ФРАГМЕНТ ТЕКСТА:
Прихожу из школы часа в два, в третьем. Свои «два супа» приношу домой. В бидоне ношу из школы воду. Грею суп на печурке и варю маленькую кастрюлечку жидкой каши без жиров. Это мой обед. После него лежу и дремлю. Говорят, послеобеденный сон необходим для сохранения сил.

Затем иду в булочную за хлебом. Хлеб и продукты покупаю себе и Марии Николаевне Ефремовой. При ее зрении ходить по темному городу немыслимо, да и сил у нее мало.

Я тоже хожу с палочкой, — это как-то надежнее сейчас.

К «ужину» опять топлю печурку. У меня есть еще настоящий кофе, и это большое счастье. Когда в этот час кто-нибудь заходит, то угощаю кофе, но хлебом угостить не могу.

Чаще всего приходит Таня и приносит читать письма. Она установила переписку со всеми нашими мальчиками. Таня осторожно спрашивает:

— От Бориса получали письма?

— Очень давно.

ДАННЫЕ:
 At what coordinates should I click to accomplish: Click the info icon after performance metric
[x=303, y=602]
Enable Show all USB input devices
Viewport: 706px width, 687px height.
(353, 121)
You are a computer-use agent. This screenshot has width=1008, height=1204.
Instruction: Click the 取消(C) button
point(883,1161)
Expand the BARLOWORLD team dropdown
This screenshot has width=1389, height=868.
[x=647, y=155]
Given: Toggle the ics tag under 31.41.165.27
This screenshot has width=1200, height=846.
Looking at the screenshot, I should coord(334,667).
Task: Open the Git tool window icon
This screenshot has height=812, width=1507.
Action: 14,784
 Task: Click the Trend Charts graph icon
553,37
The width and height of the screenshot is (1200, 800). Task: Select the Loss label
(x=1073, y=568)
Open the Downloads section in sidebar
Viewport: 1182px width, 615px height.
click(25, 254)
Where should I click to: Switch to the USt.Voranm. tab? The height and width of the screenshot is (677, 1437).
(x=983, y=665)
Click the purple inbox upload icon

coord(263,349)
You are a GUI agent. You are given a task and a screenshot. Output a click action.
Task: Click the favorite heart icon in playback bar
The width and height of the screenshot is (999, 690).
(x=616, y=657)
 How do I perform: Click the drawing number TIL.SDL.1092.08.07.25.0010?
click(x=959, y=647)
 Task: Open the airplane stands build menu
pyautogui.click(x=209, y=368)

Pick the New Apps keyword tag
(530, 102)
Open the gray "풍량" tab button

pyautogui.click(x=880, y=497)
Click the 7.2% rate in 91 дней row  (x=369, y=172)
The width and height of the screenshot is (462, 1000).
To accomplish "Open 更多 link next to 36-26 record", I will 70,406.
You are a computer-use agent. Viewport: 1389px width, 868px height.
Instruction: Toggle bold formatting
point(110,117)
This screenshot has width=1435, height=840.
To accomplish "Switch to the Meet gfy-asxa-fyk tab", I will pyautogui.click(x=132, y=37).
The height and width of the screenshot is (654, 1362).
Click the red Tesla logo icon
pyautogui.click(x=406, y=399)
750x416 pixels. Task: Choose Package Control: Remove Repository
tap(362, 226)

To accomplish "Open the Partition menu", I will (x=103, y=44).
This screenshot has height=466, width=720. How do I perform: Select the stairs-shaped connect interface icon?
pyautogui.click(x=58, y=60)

ЗАДАНИЕ:
Дословно выпишите из фрагмента текста отрывок, начиная со слов «Затем иду в» и заканчивая словами «Бориса получали письма?».

ОТВЕТ:
Затем иду в булочную за хлебом. Хлеб и продукты покупаю себе и Марии Николаевне Ефремовой. При ее зрении ходить по темному городу немыслимо, да и сил у нее мало.

Я тоже хожу с палочкой, — это как-то надежнее сейчас.

К «ужину» опять топлю печурку. У меня есть еще настоящий кофе, и это большое счастье. Когда в этот час кто-нибудь заходит, то угощаю кофе, но хлебом угостить не могу.

Чаще всего приходит Таня и приносит читать письма. Она установила переписку со всеми нашими мальчиками. Таня осторожно спрашивает:

— От Бориса получали письма?